[SOLVED] SSE gives no speedup for C++ number crunching

SSE gives no speedup for C++ number crunching

I have a heavy number-crunching program that does image processing. It is mostly convolutions. It is written in C++ and compiled with Mingw GCC 4.8.1. I run it on a laptop with a Intel Core i7 4900MQ (with SSE up to SSE4.2 and AVX2).

When I tell GCC to use SSE optimisations (with -march=native -mfpmath=sse -msse2 ), I see no speedup compared to using the default x87 FPU.

When I use doubles instead of floats, there is no slowdown.
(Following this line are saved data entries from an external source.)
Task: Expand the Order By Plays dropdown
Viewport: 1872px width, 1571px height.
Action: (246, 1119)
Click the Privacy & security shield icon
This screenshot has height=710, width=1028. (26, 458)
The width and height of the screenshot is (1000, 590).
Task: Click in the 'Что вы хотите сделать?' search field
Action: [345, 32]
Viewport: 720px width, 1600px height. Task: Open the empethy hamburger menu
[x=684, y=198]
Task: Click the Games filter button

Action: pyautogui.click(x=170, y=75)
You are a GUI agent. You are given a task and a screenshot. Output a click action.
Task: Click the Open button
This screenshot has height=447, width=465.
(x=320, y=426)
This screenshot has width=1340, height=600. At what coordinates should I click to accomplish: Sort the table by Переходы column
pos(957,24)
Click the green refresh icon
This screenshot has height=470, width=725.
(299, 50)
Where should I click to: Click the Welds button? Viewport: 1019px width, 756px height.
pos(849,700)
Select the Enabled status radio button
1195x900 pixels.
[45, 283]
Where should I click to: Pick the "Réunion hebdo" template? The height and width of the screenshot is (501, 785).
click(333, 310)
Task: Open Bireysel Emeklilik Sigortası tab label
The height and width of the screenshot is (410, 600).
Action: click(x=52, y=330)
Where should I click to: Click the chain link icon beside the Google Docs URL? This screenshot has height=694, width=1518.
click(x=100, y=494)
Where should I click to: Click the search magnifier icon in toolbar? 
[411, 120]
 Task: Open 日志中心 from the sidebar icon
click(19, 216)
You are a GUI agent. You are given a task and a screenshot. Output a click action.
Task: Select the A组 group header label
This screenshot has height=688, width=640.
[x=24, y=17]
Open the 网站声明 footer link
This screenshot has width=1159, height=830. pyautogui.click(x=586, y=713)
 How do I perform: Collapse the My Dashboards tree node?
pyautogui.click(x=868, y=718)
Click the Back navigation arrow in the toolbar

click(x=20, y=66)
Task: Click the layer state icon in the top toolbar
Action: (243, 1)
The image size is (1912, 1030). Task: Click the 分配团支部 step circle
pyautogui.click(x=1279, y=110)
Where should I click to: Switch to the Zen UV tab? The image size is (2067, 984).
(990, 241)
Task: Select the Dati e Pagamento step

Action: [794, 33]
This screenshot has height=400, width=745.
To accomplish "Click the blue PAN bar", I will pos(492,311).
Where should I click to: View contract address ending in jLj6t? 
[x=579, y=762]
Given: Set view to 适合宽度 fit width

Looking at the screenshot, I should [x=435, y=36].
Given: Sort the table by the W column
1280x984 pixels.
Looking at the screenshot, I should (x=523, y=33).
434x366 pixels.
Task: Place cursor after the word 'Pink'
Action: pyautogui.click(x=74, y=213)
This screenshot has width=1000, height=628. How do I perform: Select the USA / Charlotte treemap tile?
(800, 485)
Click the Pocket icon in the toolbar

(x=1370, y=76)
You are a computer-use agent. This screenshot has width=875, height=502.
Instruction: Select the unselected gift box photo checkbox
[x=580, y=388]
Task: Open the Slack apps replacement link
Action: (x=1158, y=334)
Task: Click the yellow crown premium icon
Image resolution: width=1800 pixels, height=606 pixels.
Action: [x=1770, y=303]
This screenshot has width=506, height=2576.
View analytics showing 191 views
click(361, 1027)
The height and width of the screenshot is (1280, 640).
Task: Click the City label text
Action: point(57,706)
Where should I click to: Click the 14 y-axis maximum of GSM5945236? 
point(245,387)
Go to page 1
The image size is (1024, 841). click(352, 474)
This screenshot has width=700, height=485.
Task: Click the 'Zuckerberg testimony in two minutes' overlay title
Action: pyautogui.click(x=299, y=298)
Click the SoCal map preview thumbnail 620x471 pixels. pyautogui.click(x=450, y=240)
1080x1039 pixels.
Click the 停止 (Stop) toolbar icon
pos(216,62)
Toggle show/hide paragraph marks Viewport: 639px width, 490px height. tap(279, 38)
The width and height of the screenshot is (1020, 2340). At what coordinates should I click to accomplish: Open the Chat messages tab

My understanding is that SSE should give me a 2x speedup when using floats instead of double. Am I mistaken?

Solution

My understanding is that SSE should give me a 2x speedup when using floats instead of double. Am I mistaken?

Yes, you are.

Compiler is as good as your code - remember that. If you didn't design your algorithm with vectorization in mind, compiler is powerless. It is not that easy: "turn the switch on and enjoy 100% performance boost".

First of all, compile your code with -ftree-vectorizer-verbose=N to see, what really was vectorized by the compiler.

N is the verbosity level, make that 5 to see all available output (more info can be found here).

Also, you may want to read about GCC's vectorizer.

And keep in mind, that for performance-critical sections of code, using SSE/AVX intrinsics (brilliantly documented here) directly may be the best option.